The "Dance Studies and/in Humanities" arts program is funded by a $1.4 million grant from the Andrew W. Mellon Foundation and will cover two-year appointed fellowships for two or more individuals between 2012 and 2016. Fellows will be equipped with the tasks of teaching an introductory course on dance studies and another course in their specialty area, said Rebecca Schneider, chair of the theater arts and performance studies department.

"Because dance doesn't have a literary- and object-based history, it's a very embodied practice," Schneider said. "The question is ‘What's dance research?' Scholarship has not developed as much for dance."

Dance studies focuses on "how movement means and travels, and practices get in the body. It's seeing the texts of sources on bodies," Schneider said.

Though many scholarships are available only to students of theater, this program will provide students in other areas of art with access to scholarships as well, she added.

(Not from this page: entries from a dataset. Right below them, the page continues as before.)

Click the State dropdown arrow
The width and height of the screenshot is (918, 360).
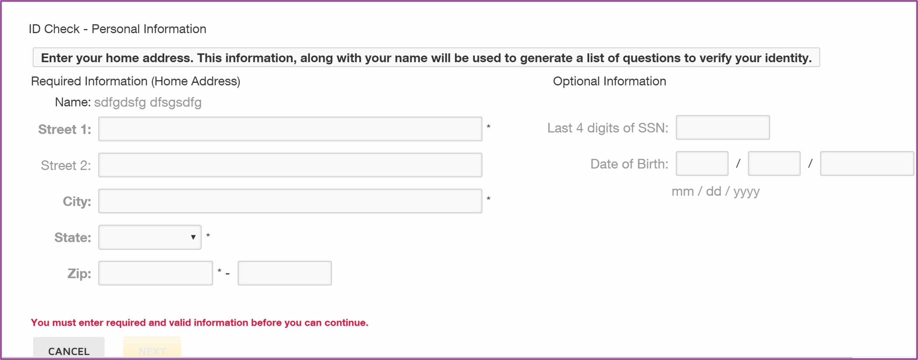193,237
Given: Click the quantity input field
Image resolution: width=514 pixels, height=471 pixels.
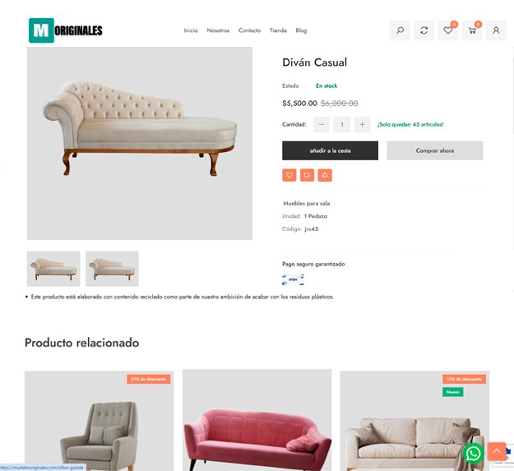Looking at the screenshot, I should pos(342,124).
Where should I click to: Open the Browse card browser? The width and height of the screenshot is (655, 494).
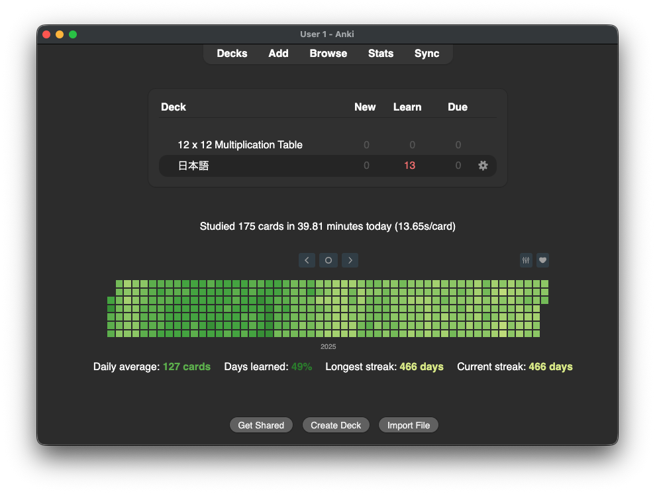[x=328, y=54]
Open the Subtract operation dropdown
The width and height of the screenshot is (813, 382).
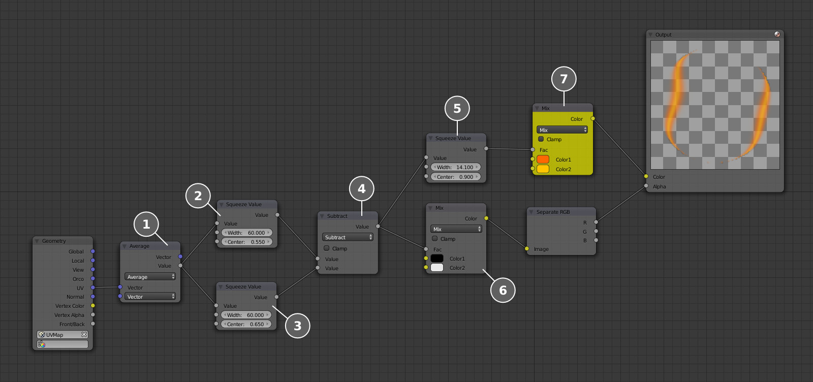coord(348,237)
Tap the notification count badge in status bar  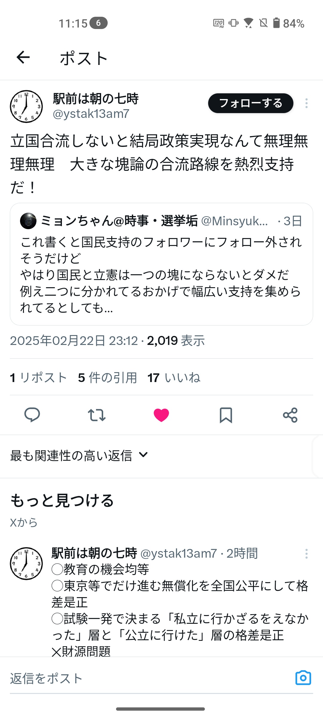(x=98, y=23)
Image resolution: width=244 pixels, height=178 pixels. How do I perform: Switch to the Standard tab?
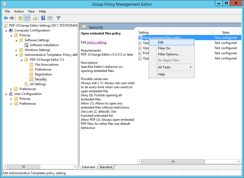[x=105, y=167]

Jarrett Key '13, a concentrator in theater arts and public policy, said the program is a great opportunity for the University.

Brown's focus on dance scholarship is manifested in the Bryson Dance Collection, currently housed at the John Hay Library. Over 2,000 rare arts items, such as class pictures and journals, are on display. "Here is a perfect example of how scholarship is becoming part of the research," said Sam Jambrovic '12, a performance studies concentrator. "I'm very interested in the body as an archive for history of society, the way it reveals society and how it's affected by others," he said.

The arts program could also pose challenges for the University. Since scholarships on dance have not been studied or recorded earnestly until now, librarians will have to learn how to catalog this material, Jambrovic said.     

The three directors from the universities — Schneider, Susan Manning from Northwestern and Janice Ross from Stanford — will read applications from post-doctoral fellows. They will be in charge of selecting fellows they feel appropriate for their university.

"We have the right to tailor to the needs and strengths of each university. We will make it even and rank the short list we will bring out," Schneider said.

"We are already building upon a strong program," she added.